WHAT THE TASK REQUIRES >>
Gather all lines in the data that hold the string "This".

[PROVIDED ENTRIES Boundary: Start]

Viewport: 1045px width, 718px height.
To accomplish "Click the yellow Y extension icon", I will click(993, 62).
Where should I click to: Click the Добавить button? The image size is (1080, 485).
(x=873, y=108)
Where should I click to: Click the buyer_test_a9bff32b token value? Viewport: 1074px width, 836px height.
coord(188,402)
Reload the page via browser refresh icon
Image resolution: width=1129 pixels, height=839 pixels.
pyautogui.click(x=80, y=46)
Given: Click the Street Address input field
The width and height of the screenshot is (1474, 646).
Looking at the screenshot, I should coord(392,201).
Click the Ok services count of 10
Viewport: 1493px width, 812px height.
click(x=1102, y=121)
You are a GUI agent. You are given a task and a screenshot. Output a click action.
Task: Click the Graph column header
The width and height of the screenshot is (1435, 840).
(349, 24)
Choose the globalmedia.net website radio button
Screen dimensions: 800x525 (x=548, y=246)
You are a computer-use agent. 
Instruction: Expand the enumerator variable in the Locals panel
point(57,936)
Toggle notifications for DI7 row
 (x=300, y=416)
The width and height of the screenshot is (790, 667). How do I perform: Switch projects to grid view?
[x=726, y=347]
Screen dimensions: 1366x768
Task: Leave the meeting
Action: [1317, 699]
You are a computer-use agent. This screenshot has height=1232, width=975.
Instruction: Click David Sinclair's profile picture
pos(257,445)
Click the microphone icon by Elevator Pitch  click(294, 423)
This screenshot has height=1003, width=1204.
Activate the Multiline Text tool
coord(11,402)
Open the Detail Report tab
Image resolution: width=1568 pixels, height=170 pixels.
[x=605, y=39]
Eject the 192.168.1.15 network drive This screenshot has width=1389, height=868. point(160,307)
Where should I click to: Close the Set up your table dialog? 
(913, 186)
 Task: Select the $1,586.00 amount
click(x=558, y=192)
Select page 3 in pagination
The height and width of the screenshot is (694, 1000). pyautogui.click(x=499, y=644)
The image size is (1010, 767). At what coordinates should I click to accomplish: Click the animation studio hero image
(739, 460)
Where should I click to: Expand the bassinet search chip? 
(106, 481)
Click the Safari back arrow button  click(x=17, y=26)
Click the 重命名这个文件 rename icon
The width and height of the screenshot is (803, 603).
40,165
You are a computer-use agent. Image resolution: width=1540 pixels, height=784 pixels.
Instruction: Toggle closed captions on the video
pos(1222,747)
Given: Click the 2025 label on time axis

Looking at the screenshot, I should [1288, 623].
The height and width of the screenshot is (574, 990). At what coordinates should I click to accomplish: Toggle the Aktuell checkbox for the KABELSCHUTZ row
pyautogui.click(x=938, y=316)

[PROVIDED ENTRIES Boundary: End]

RESPONSE TO THE EXERCISE >>
You are a computer-use agent. This screenshot has height=1232, width=975.
This screenshot has height=1003, width=1204.
Eject the 192.168.1.15 network drive This screenshot has width=1389, height=868. point(160,307)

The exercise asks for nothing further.